Was I able to achieve that?  Honestly, no.  I had to work and support a family.  I’m sure you know what that means.  It took me between five and ten years to reach the mark.

In the old days, Master Steve Armstrong would characteristically teach one or two katas per year. He was a strong proponent for seeing excellence in a form, before allowing anyone to progress beyond. His expectation of excellence, and insistence it be pursued, resulted in sparkling executions, even dominance, by his students competing in West Coast tournaments over the course of decades.

For me, the role of 10,000 is a personal standard. Whether it's a technique, a skill, tai chi, sword, or even poker, I have come to consider 10,000 to be the threshold separating the dilatante from the committed. It just boils down to you, as an individual deciding who you are and what is important.

After spending years perfecting their chops in the clubs of Hamburg and Liverpool, the Beatles entered the world stage as an extremely polished and competent band, though only just out of their teens.

In various interviews regarding that period, Paul McCartney has been questioned regarding the technique he and John Lennon used writing songs.
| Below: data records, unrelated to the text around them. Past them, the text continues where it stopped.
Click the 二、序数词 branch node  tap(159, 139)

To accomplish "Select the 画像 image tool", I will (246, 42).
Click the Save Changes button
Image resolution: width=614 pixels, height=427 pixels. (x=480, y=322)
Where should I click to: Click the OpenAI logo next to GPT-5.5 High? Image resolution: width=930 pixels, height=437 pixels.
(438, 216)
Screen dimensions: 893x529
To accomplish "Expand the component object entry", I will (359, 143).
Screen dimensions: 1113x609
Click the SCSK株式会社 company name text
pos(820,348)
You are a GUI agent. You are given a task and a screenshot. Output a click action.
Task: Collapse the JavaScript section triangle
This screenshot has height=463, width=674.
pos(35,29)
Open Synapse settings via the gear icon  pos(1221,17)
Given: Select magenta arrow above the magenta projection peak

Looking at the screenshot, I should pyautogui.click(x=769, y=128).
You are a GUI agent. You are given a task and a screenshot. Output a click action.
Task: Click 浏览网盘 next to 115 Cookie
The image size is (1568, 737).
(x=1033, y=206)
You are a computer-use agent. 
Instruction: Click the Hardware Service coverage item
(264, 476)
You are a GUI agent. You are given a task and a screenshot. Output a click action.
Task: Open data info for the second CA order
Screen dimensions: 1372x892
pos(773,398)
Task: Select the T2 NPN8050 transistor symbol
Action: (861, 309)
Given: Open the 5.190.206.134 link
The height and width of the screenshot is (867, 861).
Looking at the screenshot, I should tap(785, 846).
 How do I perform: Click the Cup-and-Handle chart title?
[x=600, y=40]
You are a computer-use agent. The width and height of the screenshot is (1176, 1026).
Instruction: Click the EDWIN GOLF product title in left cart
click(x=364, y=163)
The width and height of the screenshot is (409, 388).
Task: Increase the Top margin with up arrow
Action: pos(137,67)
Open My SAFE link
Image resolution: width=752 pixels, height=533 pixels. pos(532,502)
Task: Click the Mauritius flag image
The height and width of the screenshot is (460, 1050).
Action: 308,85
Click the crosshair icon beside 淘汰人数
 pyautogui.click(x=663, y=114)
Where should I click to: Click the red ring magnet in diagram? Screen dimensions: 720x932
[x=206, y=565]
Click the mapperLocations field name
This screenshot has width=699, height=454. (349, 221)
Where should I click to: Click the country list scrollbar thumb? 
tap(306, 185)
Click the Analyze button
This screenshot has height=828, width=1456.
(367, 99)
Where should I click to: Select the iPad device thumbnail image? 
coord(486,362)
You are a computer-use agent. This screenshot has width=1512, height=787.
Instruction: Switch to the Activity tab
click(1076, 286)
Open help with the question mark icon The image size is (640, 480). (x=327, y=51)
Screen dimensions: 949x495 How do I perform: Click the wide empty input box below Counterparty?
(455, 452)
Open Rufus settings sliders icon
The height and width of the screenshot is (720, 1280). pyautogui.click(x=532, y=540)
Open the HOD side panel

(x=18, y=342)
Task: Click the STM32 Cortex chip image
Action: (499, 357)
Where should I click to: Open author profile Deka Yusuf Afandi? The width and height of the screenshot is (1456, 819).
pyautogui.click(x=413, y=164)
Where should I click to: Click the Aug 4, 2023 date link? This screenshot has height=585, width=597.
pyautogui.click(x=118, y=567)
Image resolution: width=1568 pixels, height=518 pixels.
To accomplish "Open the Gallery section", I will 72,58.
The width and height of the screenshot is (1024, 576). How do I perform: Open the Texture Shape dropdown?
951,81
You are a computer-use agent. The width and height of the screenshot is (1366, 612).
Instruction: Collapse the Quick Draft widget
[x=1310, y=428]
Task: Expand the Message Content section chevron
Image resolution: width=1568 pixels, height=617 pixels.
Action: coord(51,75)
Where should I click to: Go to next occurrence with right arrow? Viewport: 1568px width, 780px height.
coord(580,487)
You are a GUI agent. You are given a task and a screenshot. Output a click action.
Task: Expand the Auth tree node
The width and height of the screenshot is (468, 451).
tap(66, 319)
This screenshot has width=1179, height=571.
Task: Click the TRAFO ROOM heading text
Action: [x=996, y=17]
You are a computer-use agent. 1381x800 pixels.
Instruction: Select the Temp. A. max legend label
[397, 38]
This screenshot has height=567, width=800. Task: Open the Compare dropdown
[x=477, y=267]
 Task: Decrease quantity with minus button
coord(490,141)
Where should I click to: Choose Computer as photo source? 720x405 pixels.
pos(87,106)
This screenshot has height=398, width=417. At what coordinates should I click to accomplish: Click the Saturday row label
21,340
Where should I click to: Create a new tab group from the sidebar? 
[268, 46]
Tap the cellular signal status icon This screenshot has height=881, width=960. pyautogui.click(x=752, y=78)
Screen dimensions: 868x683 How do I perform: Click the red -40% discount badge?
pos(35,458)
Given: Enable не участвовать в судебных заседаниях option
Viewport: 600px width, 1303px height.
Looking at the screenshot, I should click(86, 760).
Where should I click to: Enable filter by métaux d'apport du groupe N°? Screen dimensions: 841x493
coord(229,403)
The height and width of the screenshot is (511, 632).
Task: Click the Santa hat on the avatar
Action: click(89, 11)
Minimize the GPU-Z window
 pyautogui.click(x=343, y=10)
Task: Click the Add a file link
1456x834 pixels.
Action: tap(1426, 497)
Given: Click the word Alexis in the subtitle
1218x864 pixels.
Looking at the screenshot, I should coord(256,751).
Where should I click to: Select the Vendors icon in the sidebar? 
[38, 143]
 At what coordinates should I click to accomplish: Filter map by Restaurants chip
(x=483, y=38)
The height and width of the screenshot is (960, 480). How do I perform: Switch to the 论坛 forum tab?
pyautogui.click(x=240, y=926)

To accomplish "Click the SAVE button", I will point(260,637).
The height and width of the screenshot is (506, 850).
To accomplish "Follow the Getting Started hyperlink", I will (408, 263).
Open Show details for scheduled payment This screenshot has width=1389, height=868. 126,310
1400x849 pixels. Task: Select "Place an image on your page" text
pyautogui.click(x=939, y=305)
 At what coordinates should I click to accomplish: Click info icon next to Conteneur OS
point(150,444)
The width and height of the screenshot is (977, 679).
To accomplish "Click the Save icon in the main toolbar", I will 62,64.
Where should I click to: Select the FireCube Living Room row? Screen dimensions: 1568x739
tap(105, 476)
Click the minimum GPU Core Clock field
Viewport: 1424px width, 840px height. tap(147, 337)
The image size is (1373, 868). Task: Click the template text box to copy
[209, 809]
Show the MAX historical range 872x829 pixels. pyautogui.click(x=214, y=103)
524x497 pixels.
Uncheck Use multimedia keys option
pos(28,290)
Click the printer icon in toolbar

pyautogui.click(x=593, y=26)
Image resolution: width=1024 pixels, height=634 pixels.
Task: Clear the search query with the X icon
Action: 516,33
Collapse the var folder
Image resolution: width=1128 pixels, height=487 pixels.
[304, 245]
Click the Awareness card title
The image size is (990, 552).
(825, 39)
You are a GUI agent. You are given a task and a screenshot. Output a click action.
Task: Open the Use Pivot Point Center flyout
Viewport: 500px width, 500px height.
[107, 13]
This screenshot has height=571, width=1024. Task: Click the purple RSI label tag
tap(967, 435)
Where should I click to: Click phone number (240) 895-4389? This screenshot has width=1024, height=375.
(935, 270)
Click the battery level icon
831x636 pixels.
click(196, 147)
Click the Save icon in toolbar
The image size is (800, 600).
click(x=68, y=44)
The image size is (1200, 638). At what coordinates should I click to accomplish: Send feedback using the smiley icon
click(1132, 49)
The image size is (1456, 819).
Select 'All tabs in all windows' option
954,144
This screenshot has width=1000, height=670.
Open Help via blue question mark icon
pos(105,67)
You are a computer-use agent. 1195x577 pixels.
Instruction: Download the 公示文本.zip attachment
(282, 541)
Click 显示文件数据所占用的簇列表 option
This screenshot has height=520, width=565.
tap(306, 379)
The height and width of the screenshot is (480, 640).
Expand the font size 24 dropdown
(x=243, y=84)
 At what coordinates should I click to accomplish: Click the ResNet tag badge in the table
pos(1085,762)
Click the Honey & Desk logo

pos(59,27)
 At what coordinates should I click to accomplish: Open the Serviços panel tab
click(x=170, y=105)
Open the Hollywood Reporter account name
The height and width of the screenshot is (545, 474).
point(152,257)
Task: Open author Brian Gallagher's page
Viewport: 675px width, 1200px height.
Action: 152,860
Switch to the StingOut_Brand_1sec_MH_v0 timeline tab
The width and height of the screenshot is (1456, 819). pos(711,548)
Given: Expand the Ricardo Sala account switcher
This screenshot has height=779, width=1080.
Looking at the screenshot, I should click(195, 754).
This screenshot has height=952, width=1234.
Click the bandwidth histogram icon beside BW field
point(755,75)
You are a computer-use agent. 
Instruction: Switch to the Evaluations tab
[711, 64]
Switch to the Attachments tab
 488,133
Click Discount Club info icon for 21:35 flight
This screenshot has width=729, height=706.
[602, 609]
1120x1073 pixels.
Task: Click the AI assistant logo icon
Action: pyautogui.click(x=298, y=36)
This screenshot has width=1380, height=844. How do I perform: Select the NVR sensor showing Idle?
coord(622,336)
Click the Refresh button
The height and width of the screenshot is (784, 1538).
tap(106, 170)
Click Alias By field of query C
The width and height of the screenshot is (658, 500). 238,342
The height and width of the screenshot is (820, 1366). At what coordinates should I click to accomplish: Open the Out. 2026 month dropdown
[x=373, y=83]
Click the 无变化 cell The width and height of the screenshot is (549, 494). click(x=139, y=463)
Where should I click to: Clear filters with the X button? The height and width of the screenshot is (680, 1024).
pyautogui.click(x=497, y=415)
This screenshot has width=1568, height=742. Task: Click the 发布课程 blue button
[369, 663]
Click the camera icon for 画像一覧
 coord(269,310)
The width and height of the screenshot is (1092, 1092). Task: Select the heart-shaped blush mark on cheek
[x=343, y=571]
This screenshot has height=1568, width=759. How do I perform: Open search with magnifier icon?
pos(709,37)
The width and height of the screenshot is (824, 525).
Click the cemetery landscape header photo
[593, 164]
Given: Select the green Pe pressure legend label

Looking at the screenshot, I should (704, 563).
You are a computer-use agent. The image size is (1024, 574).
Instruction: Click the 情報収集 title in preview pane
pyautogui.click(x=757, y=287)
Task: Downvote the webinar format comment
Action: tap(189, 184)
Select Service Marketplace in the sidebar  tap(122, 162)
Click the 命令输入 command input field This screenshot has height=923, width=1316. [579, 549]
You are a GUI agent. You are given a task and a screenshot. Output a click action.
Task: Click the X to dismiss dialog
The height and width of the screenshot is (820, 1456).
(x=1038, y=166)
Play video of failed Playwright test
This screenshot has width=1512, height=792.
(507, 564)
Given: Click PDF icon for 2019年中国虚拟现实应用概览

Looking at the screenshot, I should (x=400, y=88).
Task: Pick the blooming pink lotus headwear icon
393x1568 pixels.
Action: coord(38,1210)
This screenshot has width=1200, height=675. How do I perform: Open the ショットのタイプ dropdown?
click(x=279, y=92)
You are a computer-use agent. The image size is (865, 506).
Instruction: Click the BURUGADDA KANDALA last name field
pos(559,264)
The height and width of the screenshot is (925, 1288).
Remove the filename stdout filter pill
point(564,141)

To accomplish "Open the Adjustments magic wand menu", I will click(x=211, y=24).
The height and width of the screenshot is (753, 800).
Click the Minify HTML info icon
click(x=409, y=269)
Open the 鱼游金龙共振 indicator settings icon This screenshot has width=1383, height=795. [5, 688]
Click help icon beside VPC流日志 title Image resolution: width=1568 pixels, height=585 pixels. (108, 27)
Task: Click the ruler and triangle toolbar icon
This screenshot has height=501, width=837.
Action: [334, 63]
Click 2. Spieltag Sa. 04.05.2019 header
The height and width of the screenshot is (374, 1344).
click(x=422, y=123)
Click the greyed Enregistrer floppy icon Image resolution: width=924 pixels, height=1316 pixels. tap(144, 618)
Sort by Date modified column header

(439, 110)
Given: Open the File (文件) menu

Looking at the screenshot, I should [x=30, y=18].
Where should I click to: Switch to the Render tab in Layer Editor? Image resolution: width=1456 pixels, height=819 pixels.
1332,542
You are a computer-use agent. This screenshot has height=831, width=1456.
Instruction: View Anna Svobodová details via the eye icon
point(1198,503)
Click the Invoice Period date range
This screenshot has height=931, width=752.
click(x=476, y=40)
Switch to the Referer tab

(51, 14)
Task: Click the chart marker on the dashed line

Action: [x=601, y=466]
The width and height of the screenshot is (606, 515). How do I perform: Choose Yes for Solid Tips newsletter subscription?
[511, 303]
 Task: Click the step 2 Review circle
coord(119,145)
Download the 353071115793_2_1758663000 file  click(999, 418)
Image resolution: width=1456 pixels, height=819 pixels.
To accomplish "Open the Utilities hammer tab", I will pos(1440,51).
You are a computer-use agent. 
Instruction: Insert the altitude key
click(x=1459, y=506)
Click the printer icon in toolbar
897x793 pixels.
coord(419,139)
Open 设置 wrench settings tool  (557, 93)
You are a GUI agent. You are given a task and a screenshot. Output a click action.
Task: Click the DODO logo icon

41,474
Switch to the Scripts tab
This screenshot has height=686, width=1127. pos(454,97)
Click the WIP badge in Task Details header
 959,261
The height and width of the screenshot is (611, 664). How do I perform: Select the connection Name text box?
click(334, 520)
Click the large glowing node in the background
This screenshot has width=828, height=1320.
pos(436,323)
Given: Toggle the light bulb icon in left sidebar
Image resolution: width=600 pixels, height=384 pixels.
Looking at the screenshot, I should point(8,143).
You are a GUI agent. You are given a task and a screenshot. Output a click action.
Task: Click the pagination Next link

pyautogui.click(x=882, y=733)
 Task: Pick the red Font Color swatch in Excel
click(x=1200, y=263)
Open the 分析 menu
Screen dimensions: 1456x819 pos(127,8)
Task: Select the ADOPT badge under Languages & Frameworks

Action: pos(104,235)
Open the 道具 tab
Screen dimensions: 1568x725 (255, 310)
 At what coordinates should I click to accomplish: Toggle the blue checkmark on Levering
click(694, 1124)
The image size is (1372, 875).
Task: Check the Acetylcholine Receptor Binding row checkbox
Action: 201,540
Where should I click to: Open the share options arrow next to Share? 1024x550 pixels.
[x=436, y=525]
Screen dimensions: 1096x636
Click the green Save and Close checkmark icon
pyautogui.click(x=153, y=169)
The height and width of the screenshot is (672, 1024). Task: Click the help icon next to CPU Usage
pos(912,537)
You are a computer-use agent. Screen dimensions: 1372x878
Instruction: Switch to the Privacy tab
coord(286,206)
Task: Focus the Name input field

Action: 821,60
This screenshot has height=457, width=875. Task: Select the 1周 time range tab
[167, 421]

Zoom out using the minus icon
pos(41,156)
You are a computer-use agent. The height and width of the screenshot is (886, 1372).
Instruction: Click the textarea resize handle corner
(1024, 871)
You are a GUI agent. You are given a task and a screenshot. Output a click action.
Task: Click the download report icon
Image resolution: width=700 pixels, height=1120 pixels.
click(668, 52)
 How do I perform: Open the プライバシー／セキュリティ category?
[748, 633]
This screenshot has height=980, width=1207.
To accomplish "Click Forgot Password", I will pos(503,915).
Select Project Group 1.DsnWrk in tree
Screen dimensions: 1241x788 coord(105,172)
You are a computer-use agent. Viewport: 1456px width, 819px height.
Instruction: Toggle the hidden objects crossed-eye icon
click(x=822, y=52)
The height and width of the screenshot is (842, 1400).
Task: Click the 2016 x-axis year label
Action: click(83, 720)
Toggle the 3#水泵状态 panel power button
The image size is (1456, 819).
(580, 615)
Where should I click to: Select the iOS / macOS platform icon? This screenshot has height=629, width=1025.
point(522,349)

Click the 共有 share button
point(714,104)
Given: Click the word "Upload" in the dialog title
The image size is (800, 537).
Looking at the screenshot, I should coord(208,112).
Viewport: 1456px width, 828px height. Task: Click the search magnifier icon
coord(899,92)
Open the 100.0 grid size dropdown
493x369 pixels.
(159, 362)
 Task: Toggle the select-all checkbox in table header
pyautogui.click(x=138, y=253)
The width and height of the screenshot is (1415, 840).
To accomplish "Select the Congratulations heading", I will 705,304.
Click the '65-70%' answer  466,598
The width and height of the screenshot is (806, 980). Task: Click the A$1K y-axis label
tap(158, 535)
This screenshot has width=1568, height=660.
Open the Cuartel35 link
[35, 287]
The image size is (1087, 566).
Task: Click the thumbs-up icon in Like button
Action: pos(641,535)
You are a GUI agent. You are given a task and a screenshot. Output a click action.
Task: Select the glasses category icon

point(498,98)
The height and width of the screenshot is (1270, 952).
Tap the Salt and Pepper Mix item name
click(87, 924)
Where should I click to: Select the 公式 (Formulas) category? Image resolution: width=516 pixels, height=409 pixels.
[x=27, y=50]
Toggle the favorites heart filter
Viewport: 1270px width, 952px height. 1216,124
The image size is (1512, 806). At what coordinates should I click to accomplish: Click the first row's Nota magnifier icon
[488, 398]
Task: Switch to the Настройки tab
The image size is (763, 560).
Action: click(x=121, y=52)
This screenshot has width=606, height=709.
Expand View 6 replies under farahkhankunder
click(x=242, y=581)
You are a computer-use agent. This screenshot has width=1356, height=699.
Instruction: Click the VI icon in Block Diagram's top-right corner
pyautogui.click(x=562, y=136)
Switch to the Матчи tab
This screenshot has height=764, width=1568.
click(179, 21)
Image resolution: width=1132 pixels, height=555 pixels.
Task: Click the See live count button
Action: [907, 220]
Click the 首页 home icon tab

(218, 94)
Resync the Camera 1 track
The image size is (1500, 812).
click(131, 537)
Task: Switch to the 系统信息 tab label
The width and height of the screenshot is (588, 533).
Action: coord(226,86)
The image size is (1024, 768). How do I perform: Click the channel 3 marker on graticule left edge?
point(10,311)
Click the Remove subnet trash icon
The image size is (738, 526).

The interviewer inevitably asks McCartney whether they recorded, or wrote everything down so that nothing good was lost. McCartney typically responds, “No we didn't do that as we worked.” The interviewer, puzzles, then asks McCartney to explain. McCartney adds that if something was good, both he and John Lennon recognized it immediately, and once they decided it was good, they would know to commit it to memory, and not to lose it.

Now that’s thinking like a martial artist. If it’s really important, treat it like it deserves to be a permanent part of you!